ESTATI che non finiscono mai, caldo torrido, siccità. Sicuramente il clima non invoglia al consumo di vini rossi. Si parla di rivoluzione colturale in vigna (per adeguarsi al cambiamento climatico) ma la tropicalizzazione del clima fa cambiare anche gusti e abitudini di consumo, in Italia e in Europa. L’unica area geografica dove cresce la voglia di rosso è l’Oriente, e in parte anche in Usa e Canada. Cala invece drasticamente in Europa e soprattutto in Italia, dove la moda ‘bianchista’ ha preso il sopravvento. Lo confermano i dati di Nomisma-Wine Monitor diffusi al convegno per i 50 anni della doc Rosso Conero nell’ambito di Collisioni Marche. Gli italiani hanno bevuto più bianchi nel 2016: i consumi battono al fotofinish quelli dei rossi (40,6% bianchi fermi, 40,2% rossi fermi). All’estero va meglio grazie alla crescita (+50%) del prezzo medio negli ultimi 10 anni, ma – secondo l’analisi di Nomisma - per vincere occorre spostare l’obiettivo più a Est, dove la domanda corre. Con queste premesse quale futuro per il grande rosso simbolo delle Marche? Risponde Riccardo Cotarella, n.1 di Assoenologi: «Il Rosso Conero oggi non è un vino di moda e questo significa che avrà un successo più lento ma più solido. È un prodotto che non deborda e si distingue per le sue grandi doti di invecchiamento». Alberto Mazzoni, direttore dell’IMT-Istituto marchigiano tutela vini precisa: «Il Rosso Conero è nato grazie a produttori lungimiranti che sono andati controcorrente: hanno preferito il Montepulciano al Sangiovese e prodotto un rosso in un posto di mare.

Alberto Mazzoni Imt: "Abbiamo rivolto le strategie promozionali verso i Paesi emergenti"

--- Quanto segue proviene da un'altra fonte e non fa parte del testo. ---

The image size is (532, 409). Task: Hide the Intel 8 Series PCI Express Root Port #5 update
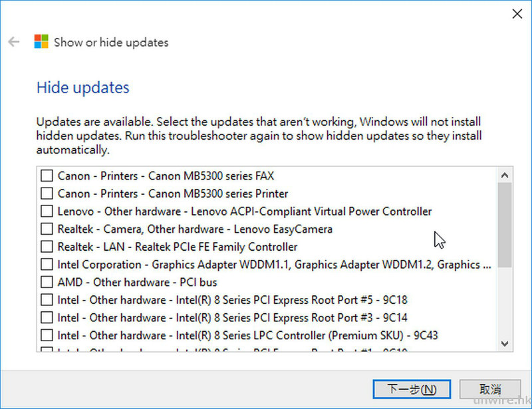tap(46, 300)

Ora confidiamo in un ulteriore cambio di marcia per meglio seguire il sentiment del mercato». E il mercato dice che negli ultimi anni in alcuni paesi europei la domanda di rossi fermi si è fermata. In Germania i volumi globali sono calati del 7%, in Svizzera del )%, in Gran Bretagna del 10%. Mentre sono esplosi i consumi in Giappone (+26%), Cina (+25%) e Sud Corea (+16%). L’IMT quindi ha dovuto rimodulare le sue strategie. «Abbiamo intensificato – continua Mazzoni – le nostre azioni promozionali sui Paesi terzi emergenti, destinando circa il 40% dei fondi della misura Ocm Promozione a Cina, Giappone, Russia e India, ma senza dimenticare Stati Uniti e Canada». L’export enoico nazionale corre soprattutto grazie alle bollicine (in 5 anni cresciute del 118% contro il 18% dei rossi) ma questi ultimi – precisa Denis Pantini, responsabile Nomisma-Wine Monitor – «continuano a rappresentare il 41% di tutto l’export in valore di vino dall’Italia, compresi gli sfusi». Quindi…»I cambiamenti di mercato implicano necessariamente modifiche nelle strategie dei produttori di rossi italiani, il che non significa snaturare né il prodotto né le proprie tradizioni ma ragionare sul potenziale delle altre leve di marketing».